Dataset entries

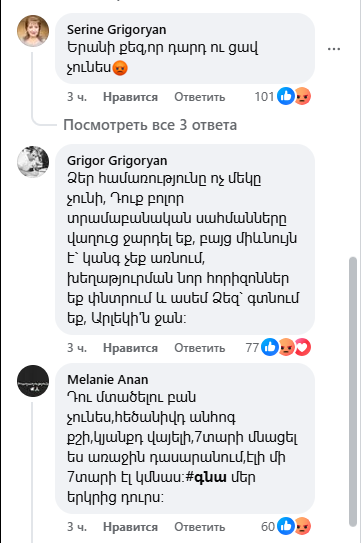The height and width of the screenshot is (543, 362).
Task: Like Melanie Anan's comment via Нравится
Action: (x=130, y=527)
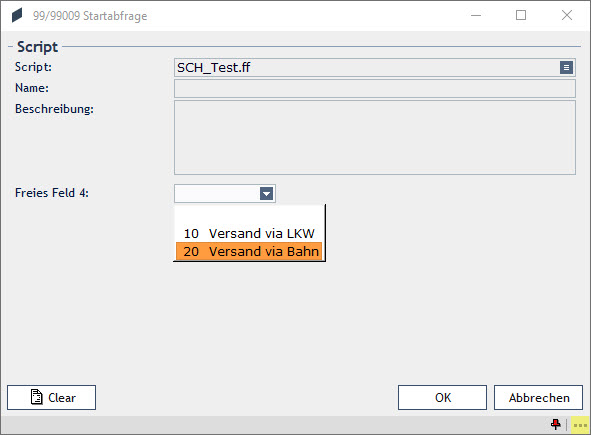Toggle the Freies Feld 4 dropdown arrow

point(266,194)
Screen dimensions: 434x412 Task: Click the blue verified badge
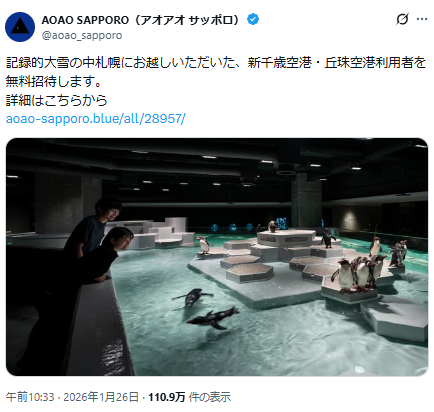[x=253, y=20]
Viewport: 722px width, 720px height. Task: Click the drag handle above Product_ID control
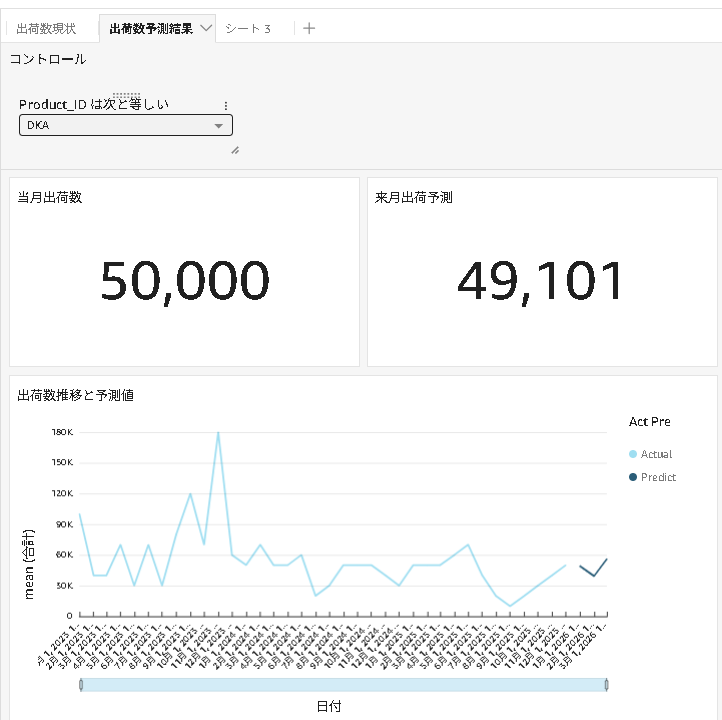coord(126,95)
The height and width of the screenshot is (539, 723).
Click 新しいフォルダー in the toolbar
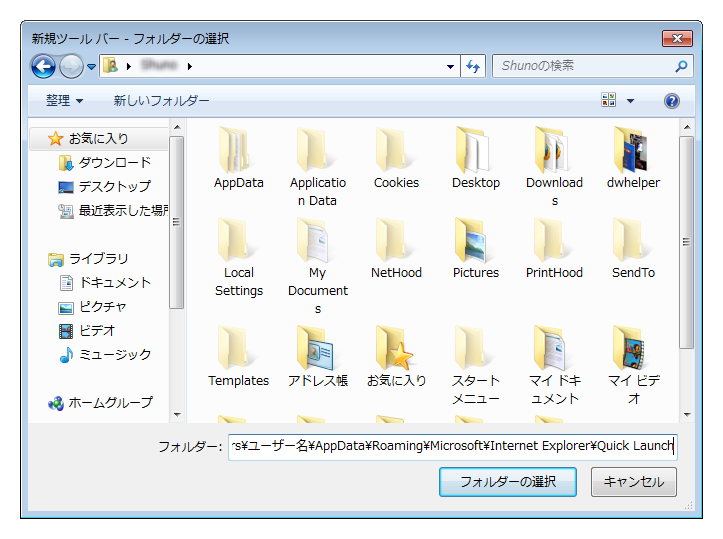click(x=161, y=101)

REQUIRED ACTION:
The expected output is an exact retyping of the lines from the line with "Screen dimensions: 434x412" through the last line of the data, with both ends kept and the pictures dropped.

EXERCISE RESULT:
Screen dimensions: 434x412 Task: Click the blue verified badge
[x=253, y=20]
Viewport: 722px width, 720px height. Task: Click the drag handle above Product_ID control
coord(126,95)
The height and width of the screenshot is (539, 723).
Click 新しいフォルダー in the toolbar
click(x=161, y=101)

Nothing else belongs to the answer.